Only the lines from the one with "Task: Open the send feedback icon" through the end of the data below belong in the answer, restated word for word, pictures excluded.
__________________________________________________
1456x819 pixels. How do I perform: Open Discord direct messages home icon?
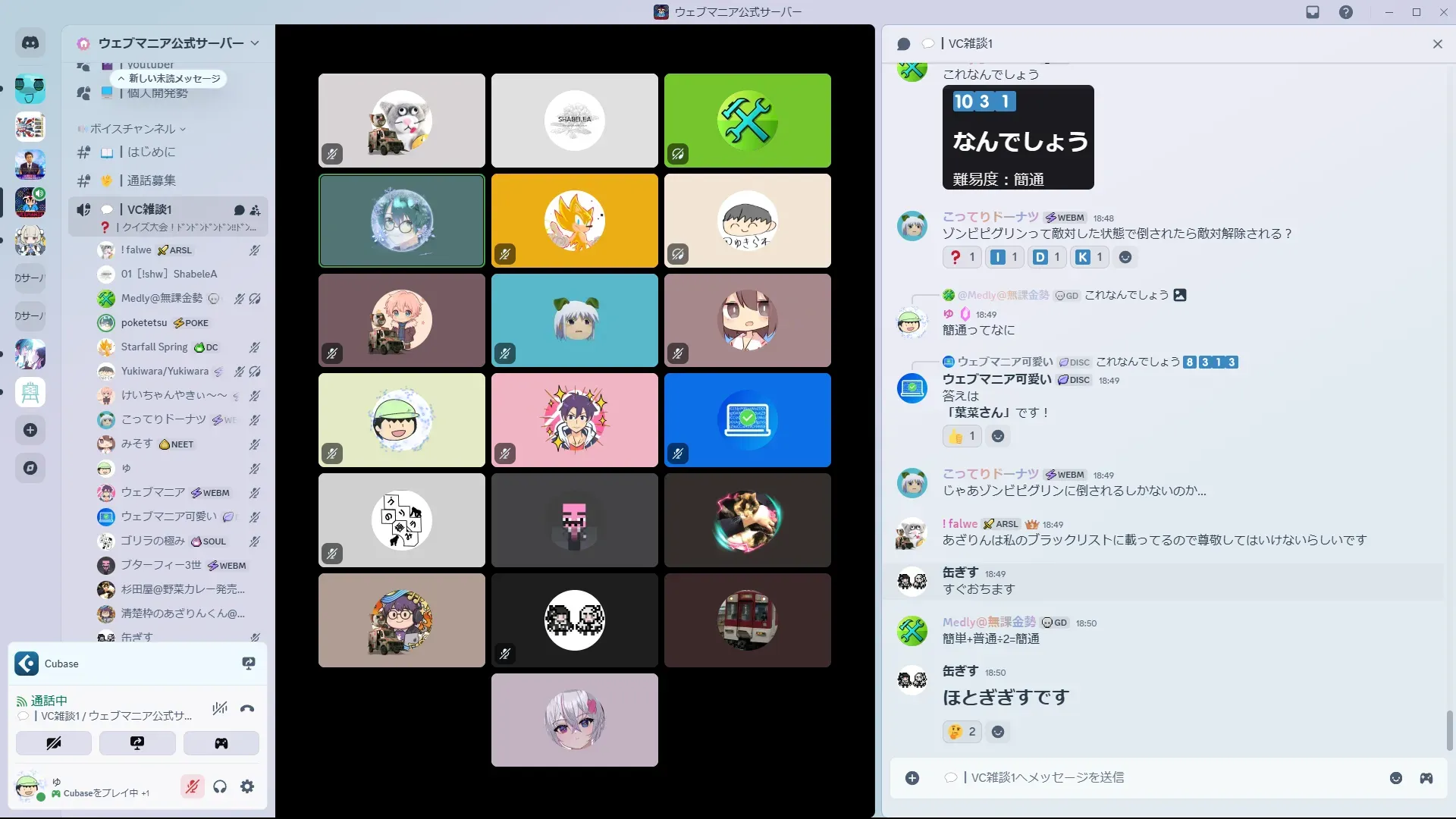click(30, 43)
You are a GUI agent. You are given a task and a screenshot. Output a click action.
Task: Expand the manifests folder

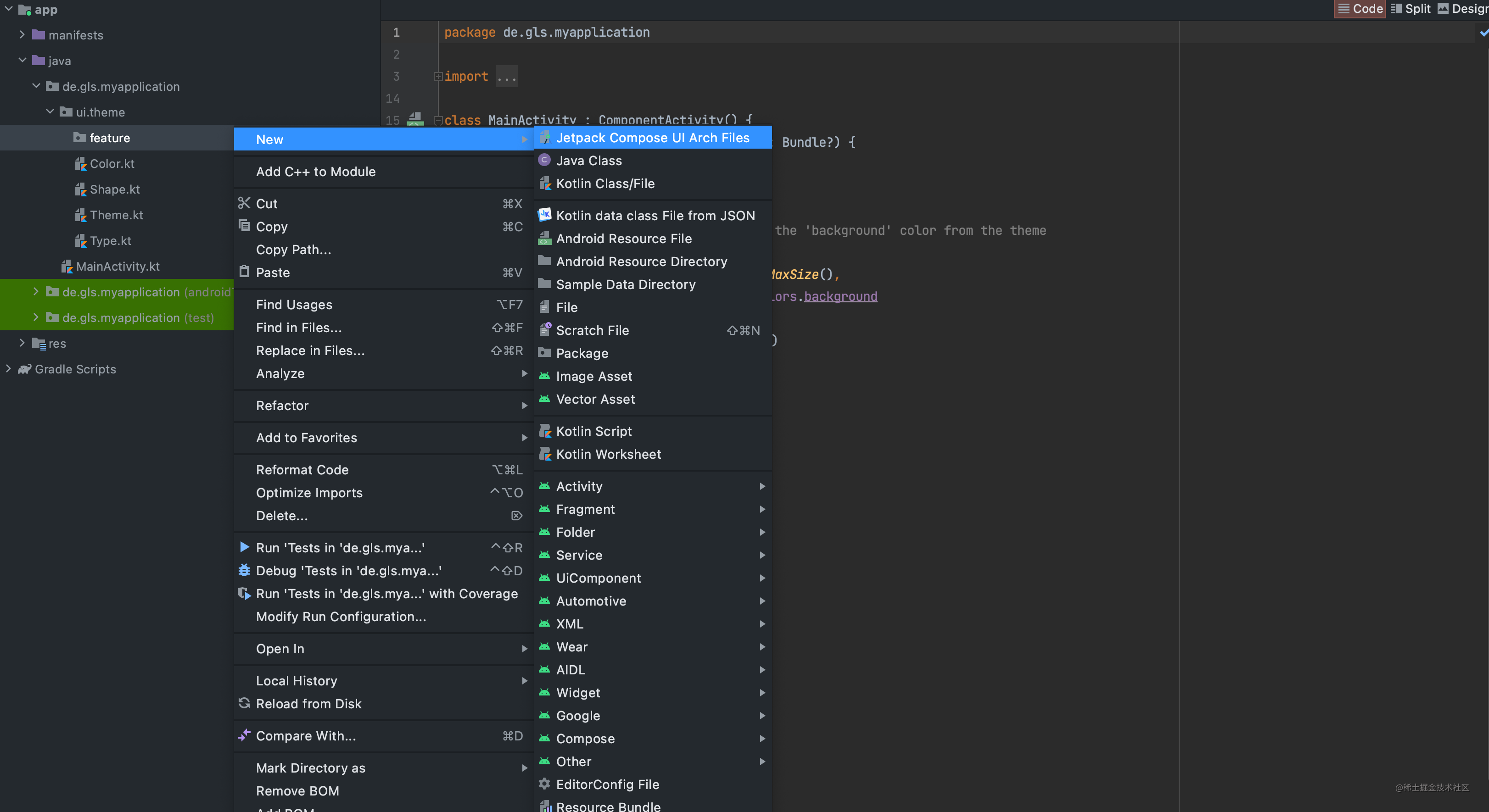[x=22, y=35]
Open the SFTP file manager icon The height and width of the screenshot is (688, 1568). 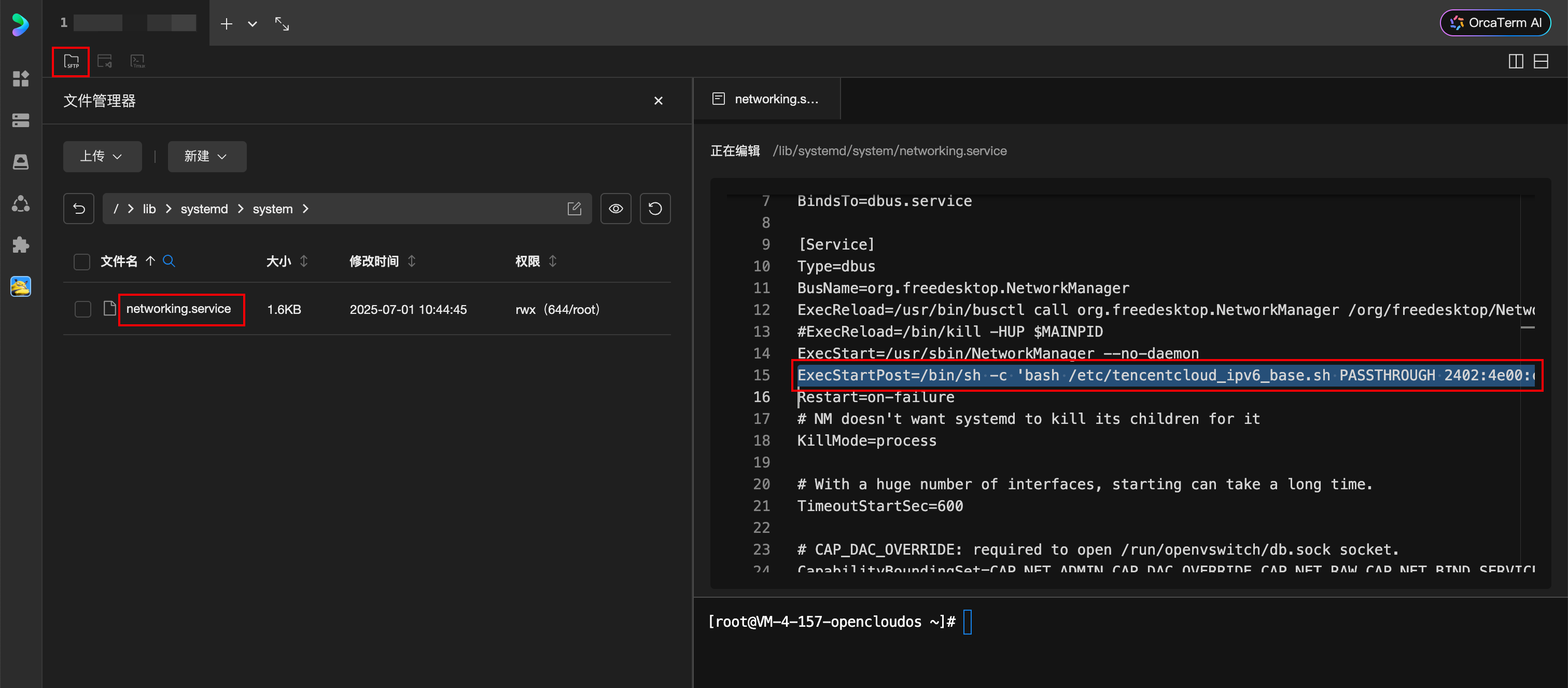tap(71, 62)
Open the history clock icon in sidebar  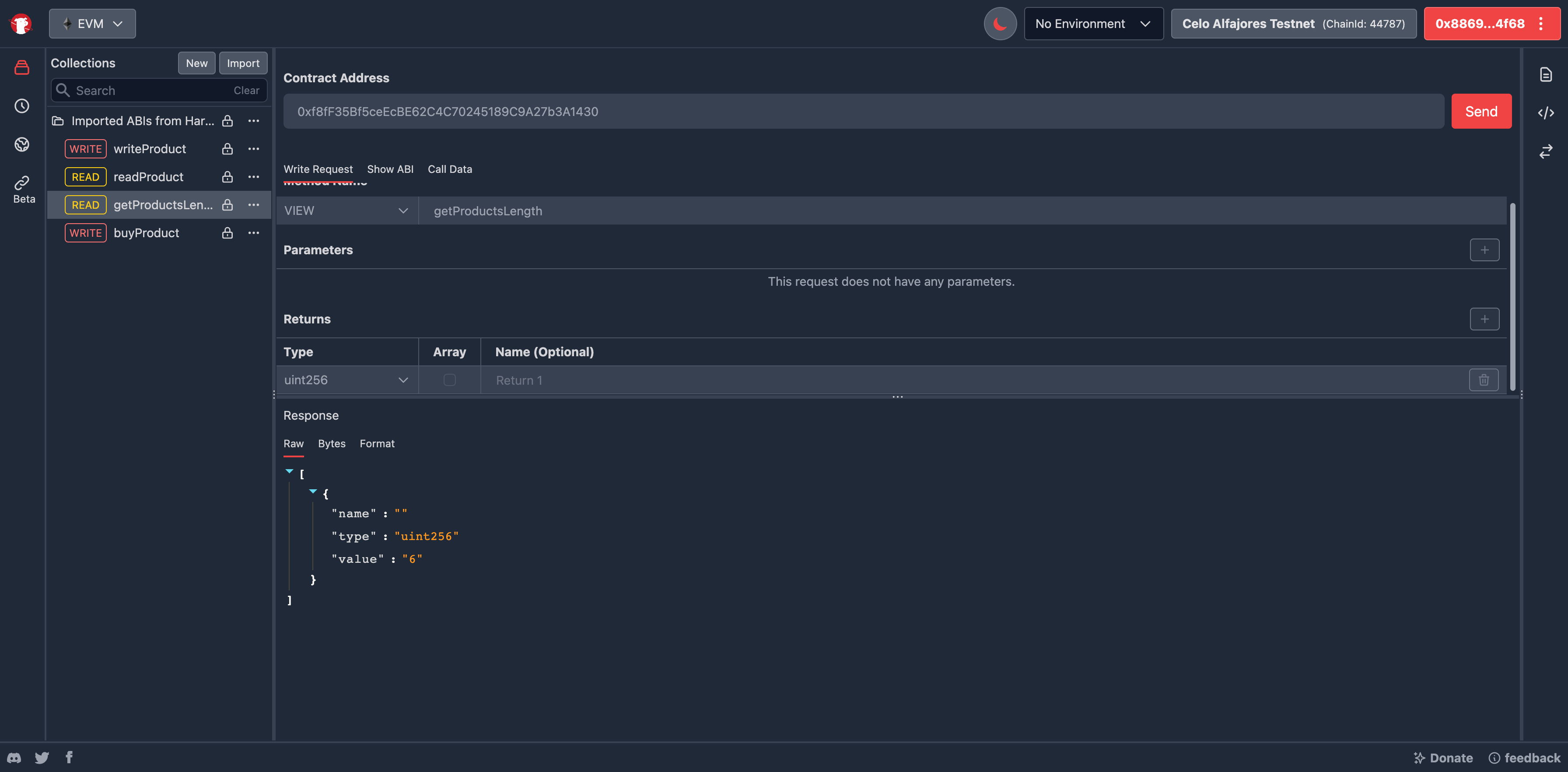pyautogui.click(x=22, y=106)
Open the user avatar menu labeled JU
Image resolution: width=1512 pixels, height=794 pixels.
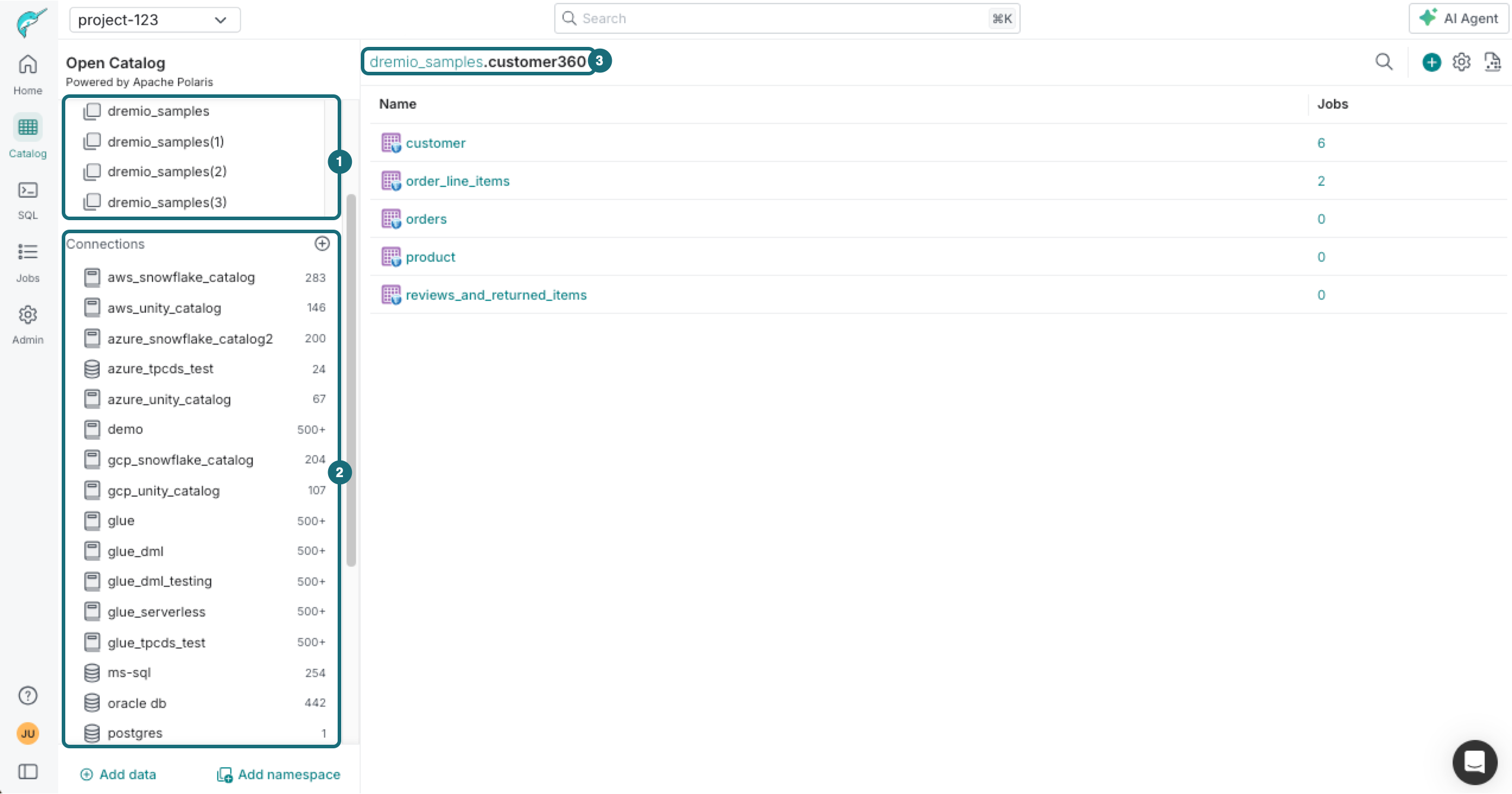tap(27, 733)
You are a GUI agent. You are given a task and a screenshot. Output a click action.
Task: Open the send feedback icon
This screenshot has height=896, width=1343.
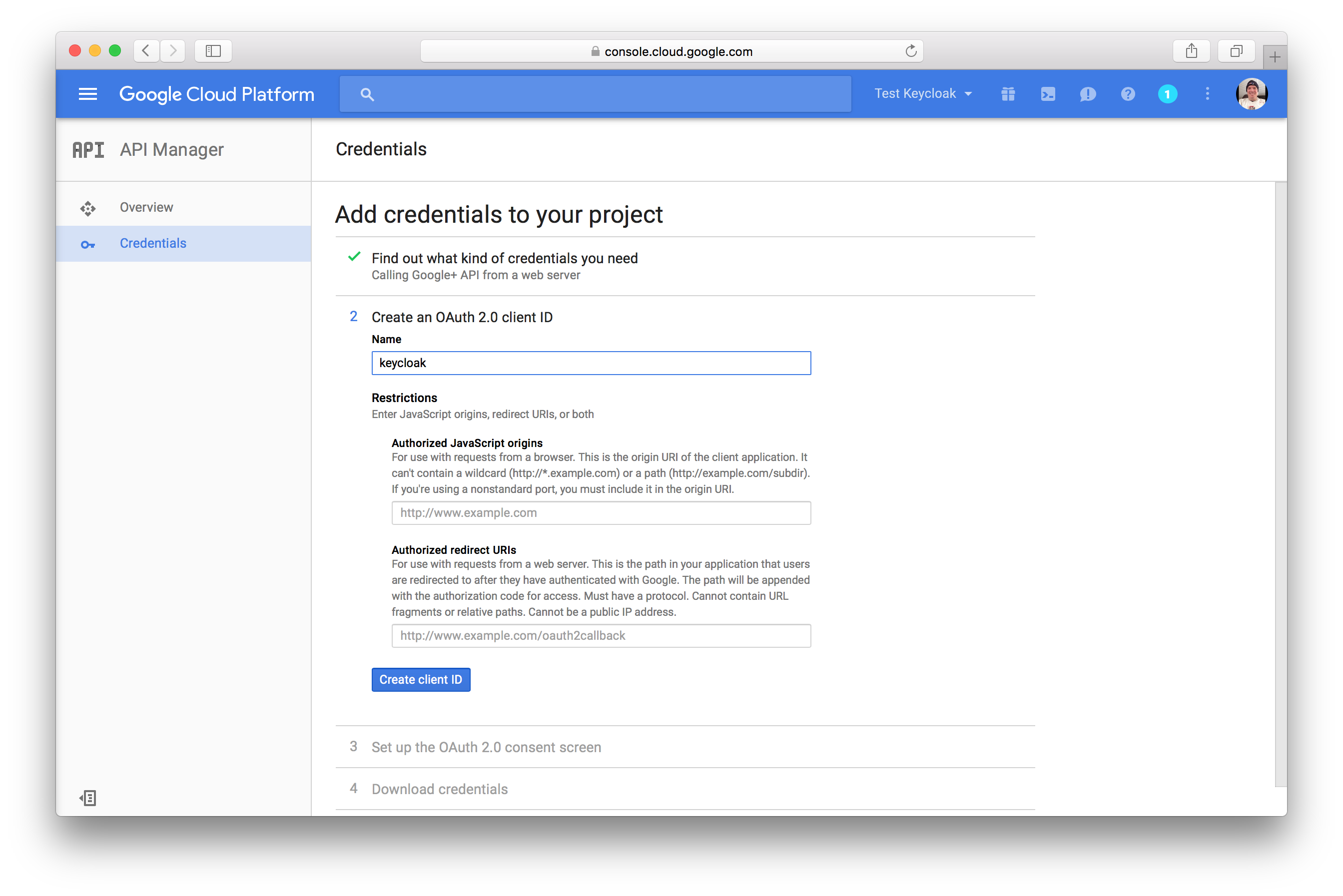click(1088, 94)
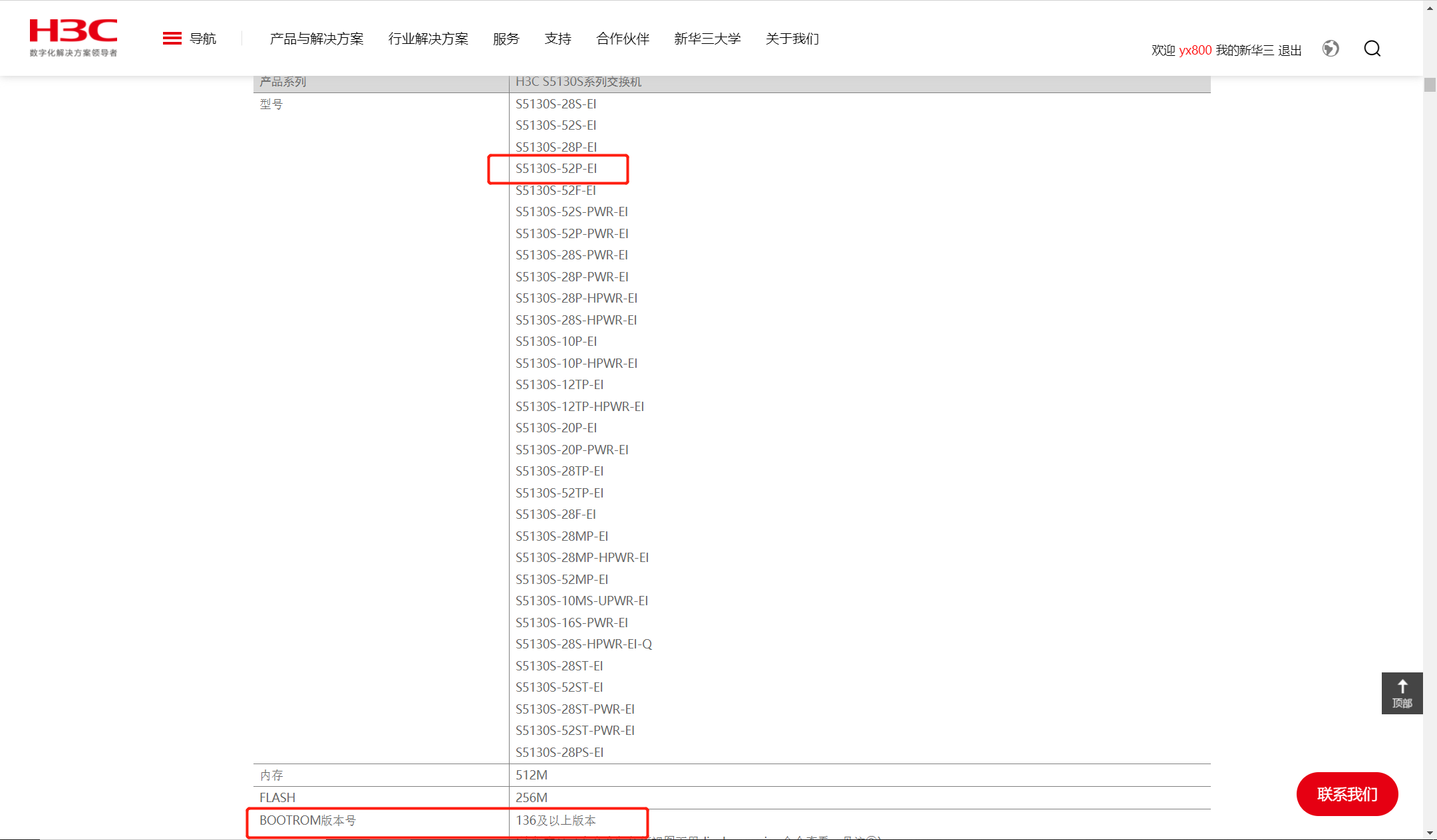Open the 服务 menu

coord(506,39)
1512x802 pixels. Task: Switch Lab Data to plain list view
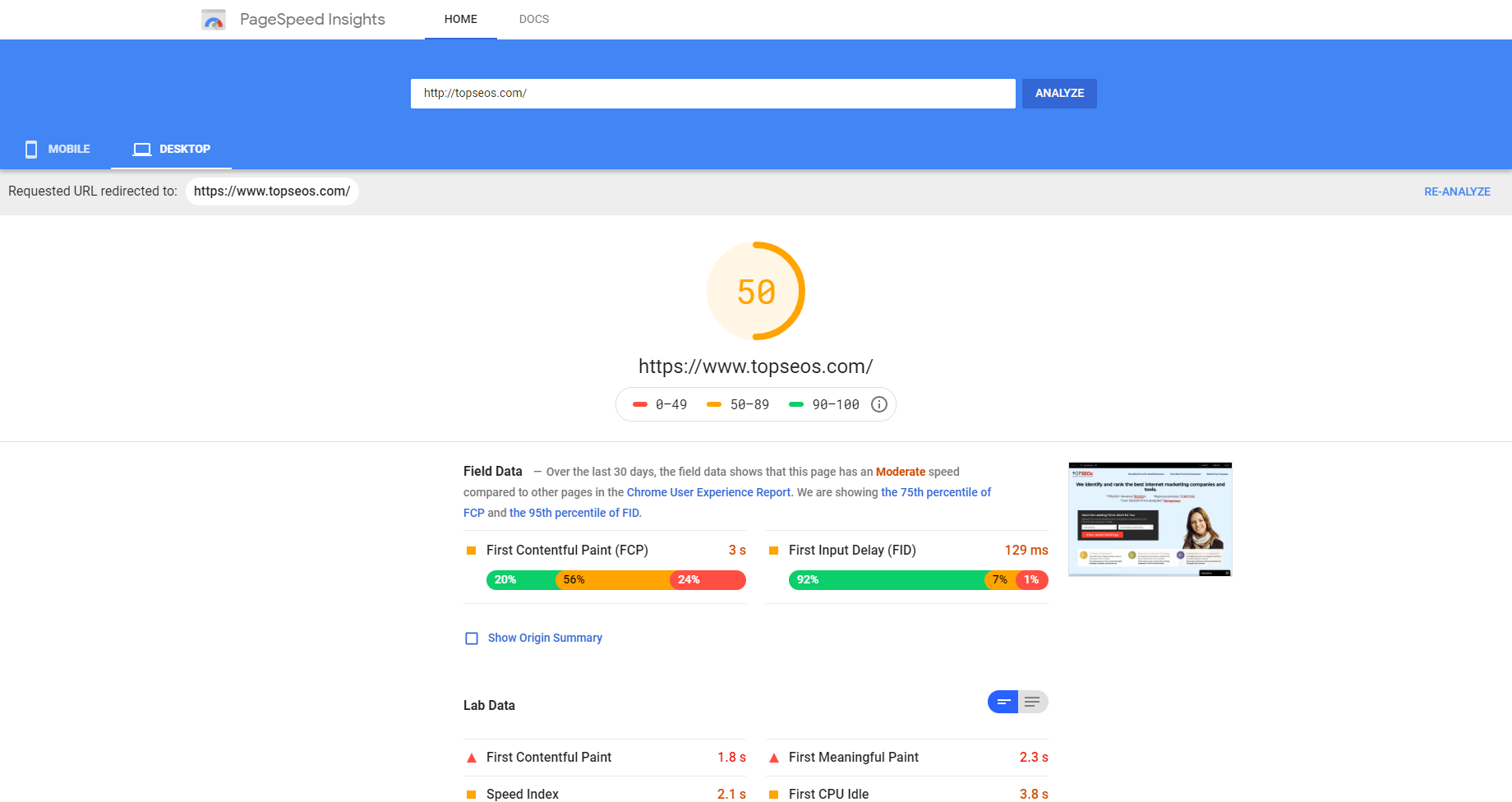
__________________________________________________
Answer to this task =
Task: Open the send feedback icon
This screenshot has height=896, width=1343.
click(1088, 94)
Open the 服务 menu

coord(506,39)
1512x802 pixels. Task: Switch Lab Data to plain list view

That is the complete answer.